When you sample from the posterior and take the vertex marginals, is it
proper to say that we can interpret the marginals for a given vertex as
being the degree of membership in the communities (fuzzy community
membership)?
If so, how does this differ from the overlapping blockstate? I saw in the
mailing list that overlapping is only supported at the base level:
But, even if it were supported at every level, what does this achieve that
the fuzzy model averaging doesn't? Could you do model averaging with the
overlapping state too? E.g., in sample 1 vertex A is in communities c1, c2.
In sample 2 vertex A is in communities c1, c4. Etc. Would this be in some
way a more accurate measure of multiple community membership than the fuzzy?
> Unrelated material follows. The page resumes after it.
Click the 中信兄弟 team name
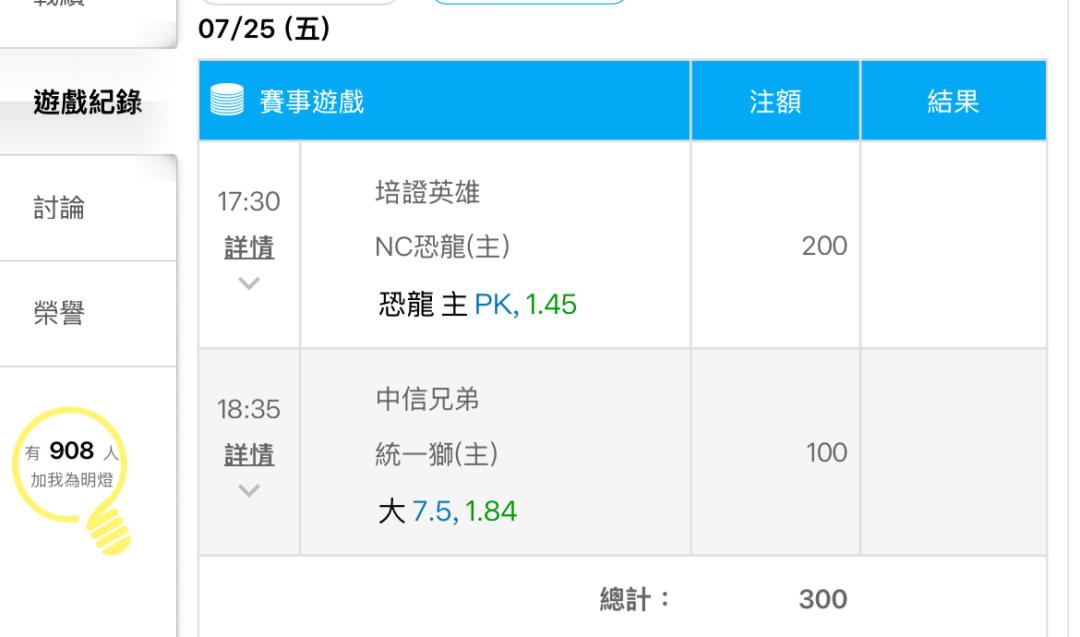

When you sample from the posterior and take the vertex marginals, is it
proper to say that we can interpret the marginals for a given vertex as
being the degree of membership in the communities (fuzzy community
membership)?
It can be interpreted as the posterior probability of a node belonging
to a particular group.
If so, how does this differ from the overlapping blockstate?
It's different, because the generative model is not the same. In an
overlapping SBM the nodes can belong to multiple groups at the same
time. In the non-overlapping version, this is not possible. The marginal
distribution just conveys the uncertainty of the inference, not joint
membership.
"The marginal distribution just conveys the uncertainty of the inference,
not joint membership."
Is it not the case that those nodes who would be members of multiple
communities (in the overlapping model) would also appear in those
communities during different samples of the posterior?